Counting Calabi-Yau Threefolds
Naomi Gendler, Nate MacFadden, Liam McAllister, Jakob Moritz, Richard Nally, Andreas Schachner, Mike Stillman
TL;DR
The paper advances the enumeration of Calabi–Yau threefolds by applying Wall's theorem to reduce topological classification to Wall data, and then enriching this with arithmetic, algebraic, and GV-invariants to distinguish equivalence classes. It develops a systematic, invariant-based pipeline to separate toric phases (via FRST classifications of 4D reflexive polytopes) and non-toric phases (via flop-induced birational families), delivering exact counts for simply connected toric hypersurfaces with $1\le h^{1,1}\le5$, plus ten Wall-data classes for non-simply connected cases and provisional counts for non-toric phases at $h^{1,1}=2$. The methodology combines rational-geometry invariants from $\mathcal{K},\mathcal{I},\mathcal{H}$, Hessian and Jacobian data, finite-field point counts, and GV sequences to certify equivalences or inequivalences, with an explicit protocol to deduce Mori cones when possible.
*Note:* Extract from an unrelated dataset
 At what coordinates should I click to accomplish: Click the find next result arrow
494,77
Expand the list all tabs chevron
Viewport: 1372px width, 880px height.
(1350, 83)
The results sharpen the understanding of the Calabi–Yau landscape, provide a concrete, computable framework for distinguishing diffeomorphism classes, and raise questions about potential single invariants and broader applicability to higher $h^{1,1}$ and non-toric realizations.
Abstract
We enumerate topologically-inequivalent compact Calabi-Yau threefold hypersurfaces. By computing arithmetic and algebraic invariants and the Gopakumar-Vafa invariants of curves, we prove that the number of distinct simply connected Calabi-Yau threefold hypersurfaces resulting from triangulations of four-dimensional reflexive polytopes is 4, 27, 183, 1,184 and 8,036 at $h^{1,1}$ = 1, 2, 3, 4, and 5, respectively. We also establish that there are ten equivalence classes of Wall data of non-simply connected Calabi-Yau threefolds from the Kreuzer-Skarke list. Finally, we give a provisional count of threefolds obtained by enumerating non-toric flops at $h^{1,1} =2$.